Olivier Babeau, président de l’Institut Sapiens, souligne aussi le pouvoir des IA, qui peut paraître irrépressible. « C’est le film Her. L’idée que vous puissiez être plus proche de quelque chose, qui vous donne l’impression de la réaction, c’est puissant. Les gens vont y trouver un avantage », pense-t-il, « mais la plupart du temps, si c’est gratuit, c’est que c’est vous le produit, comme on dit ».
« Il faut une réglementation, à condition de ne pas détruire la possibilité d’innover », selon François-Xavier Bellamy
François-Xavier Bellamy, chef de file des eurodéputés LR, fait son entrée pour parler de l’épineuse question de la régulation de l’IA. « Nous sommes devenus les auxiliaires de nos machines », « le capital, ce sera le contrôle de l’attention », et la capacité « à garder la maîtrise de notre propre attention », pense celui qui est professeur de philosophie à l’origine.

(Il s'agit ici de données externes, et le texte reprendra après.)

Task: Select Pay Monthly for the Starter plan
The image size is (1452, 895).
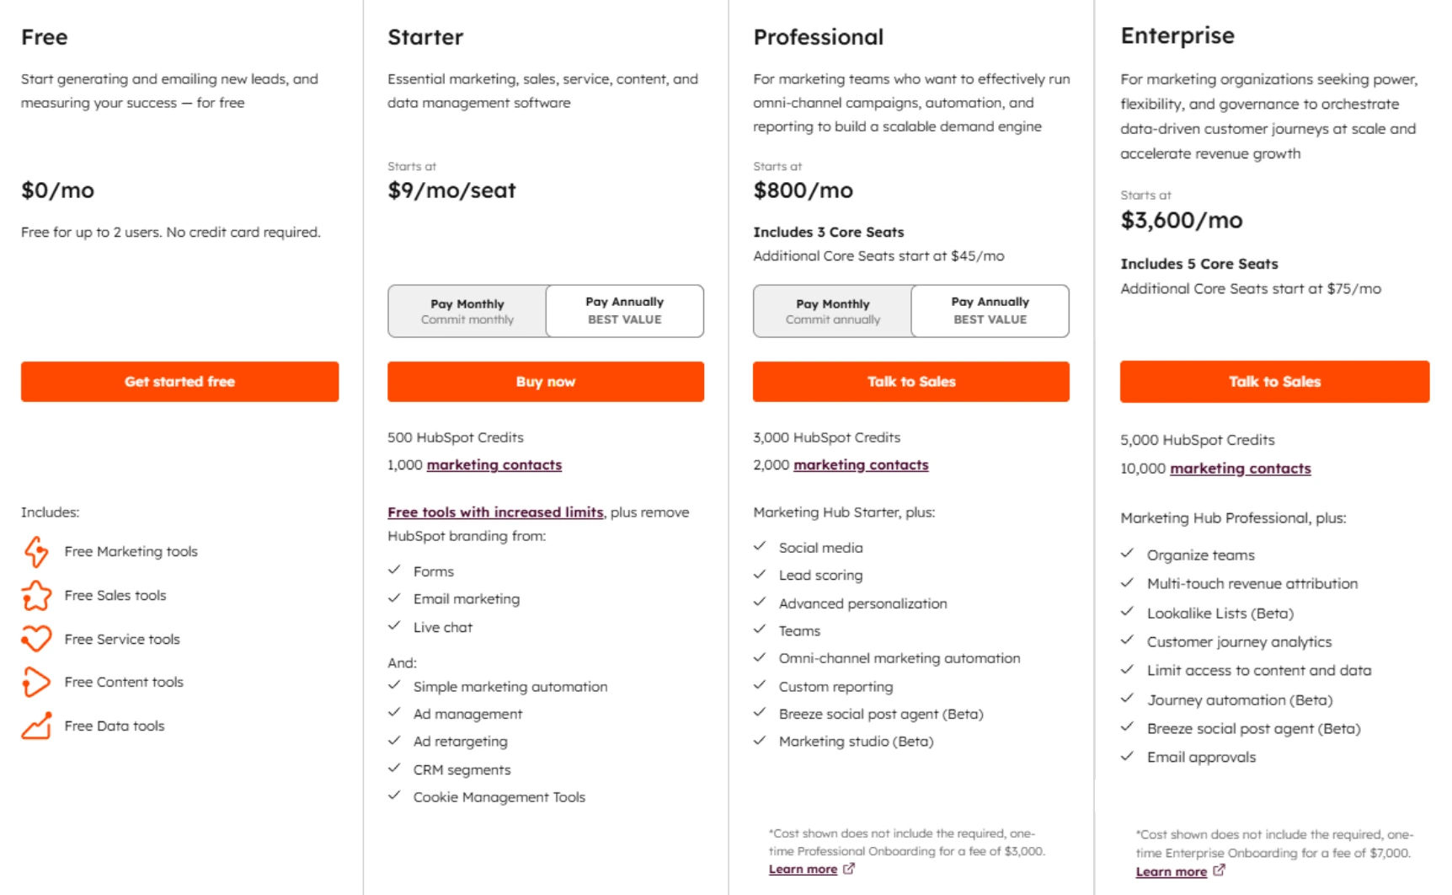Action: (467, 311)
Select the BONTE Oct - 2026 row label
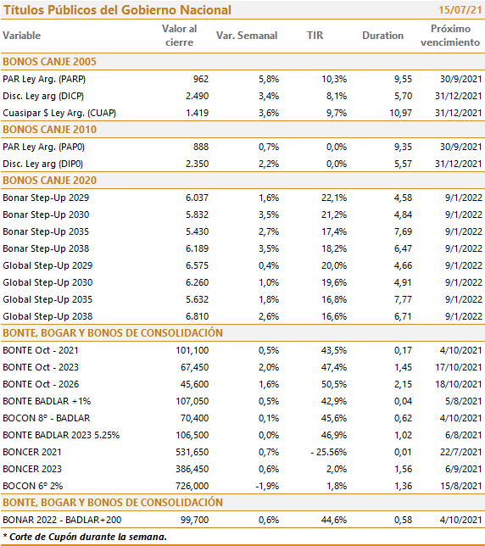 pos(41,384)
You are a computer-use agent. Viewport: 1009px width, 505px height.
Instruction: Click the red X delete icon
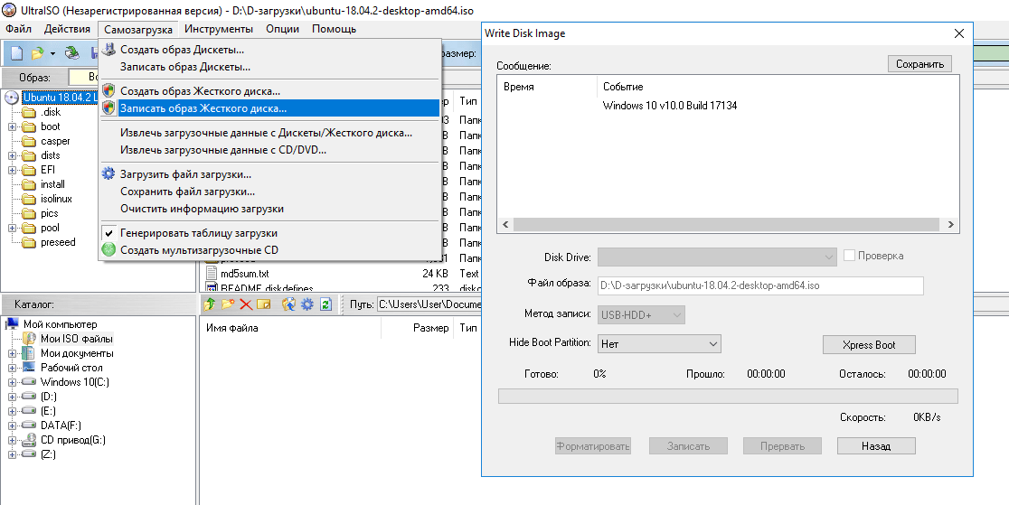pos(245,304)
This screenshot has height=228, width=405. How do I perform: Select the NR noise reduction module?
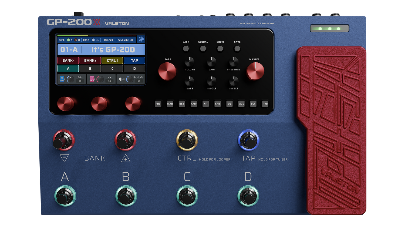pyautogui.click(x=205, y=104)
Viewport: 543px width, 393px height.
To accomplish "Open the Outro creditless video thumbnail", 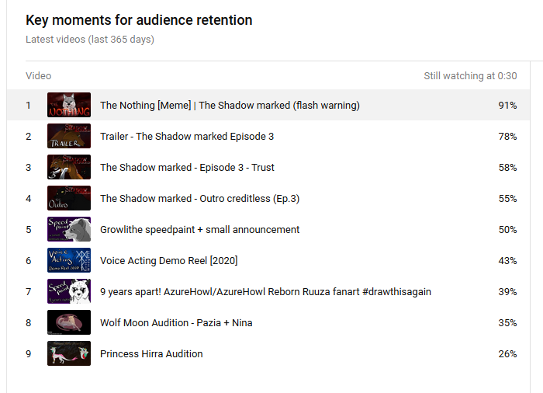I will [x=69, y=198].
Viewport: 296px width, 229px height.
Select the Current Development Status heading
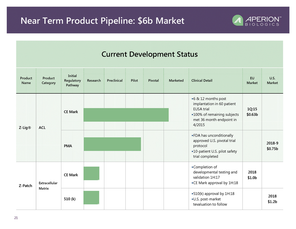tap(149, 55)
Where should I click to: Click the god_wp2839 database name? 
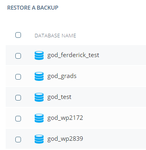point(65,139)
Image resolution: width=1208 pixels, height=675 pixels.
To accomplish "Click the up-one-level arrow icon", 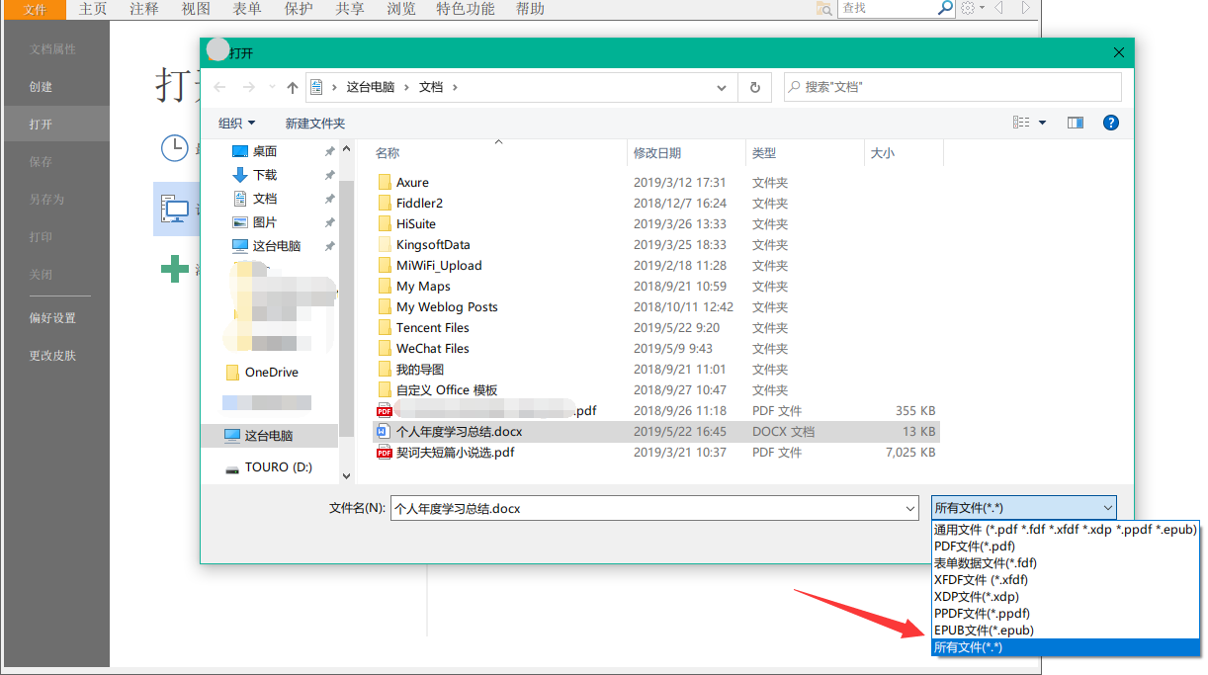I will click(292, 87).
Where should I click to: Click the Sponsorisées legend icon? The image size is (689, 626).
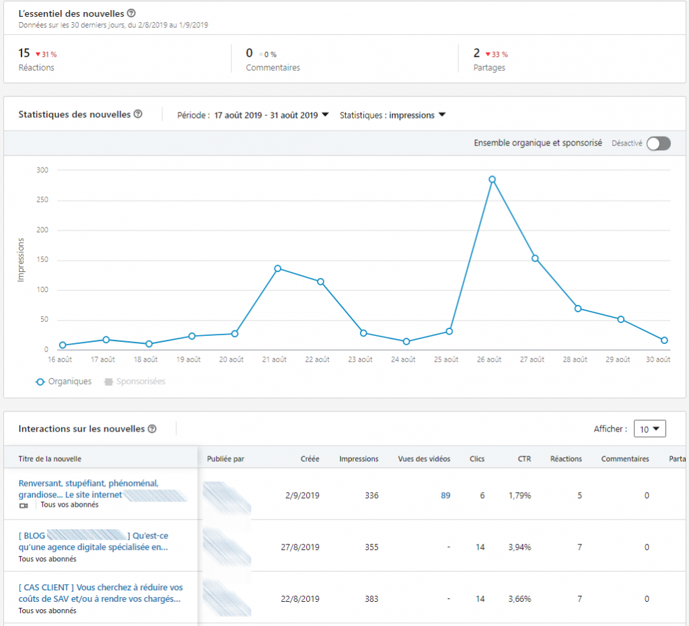click(x=108, y=382)
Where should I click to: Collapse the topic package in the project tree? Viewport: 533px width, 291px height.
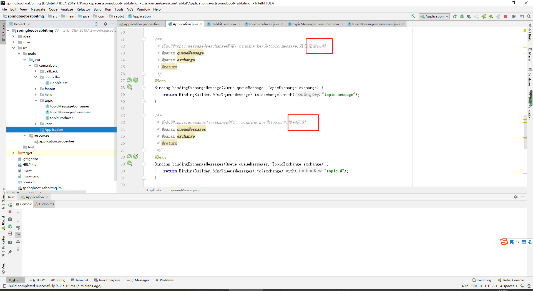[x=36, y=100]
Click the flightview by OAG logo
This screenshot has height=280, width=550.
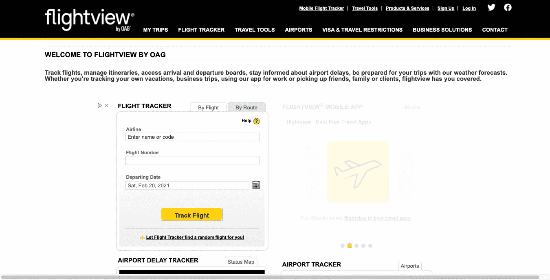click(89, 19)
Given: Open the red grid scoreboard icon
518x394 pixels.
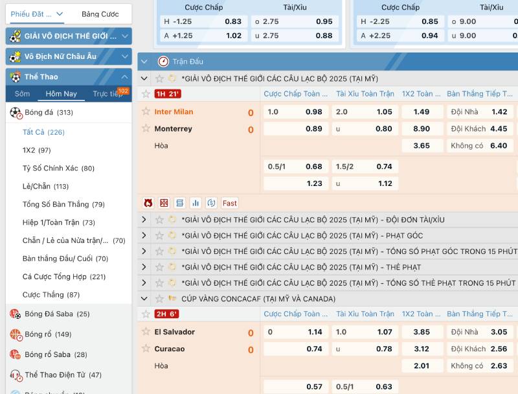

François-Xavier Bellamy s’inquiète « des dangers que l’IA constitue pour notre démocratie », avec notamment « les deepfake », et dans le domaine de l’information, « la création de faux sites d’infos, entièrement artificielles » qui colleront à « une bulle de convictions » visée.
Donc « bien sûr, il faut une réglementation », soutient ce proche de Bruno Retailleau, qui évoque « l’IA act, le texte européen sur l’IA ». Mais « il faut une réglementation, à condition de ne pas détruire la possibilité d’innover ». En la matière, il souligne que le règlement de protection des données européen, le RGPD, est « aujourd’hui un problème majeur pour faire grandir les algorithmes des IA », car limitant l’accès aux données. Celui qui devrait mener la liste LR aux européennes ajoute :
A ses côtés, William Eldin, cofondateur de l’entreprise XXII, se dit lui carrément « pour une autorégulation » des entreprises. S’il ne va pas jusque-là, François-Xavier Bellamy appelle à « ne pas brider l’innovation, par un excès de contrainte ». Autrement dit, « trouver le juste milieu » pour « ne pas être dans le farwest de l’intelligence artificielle ».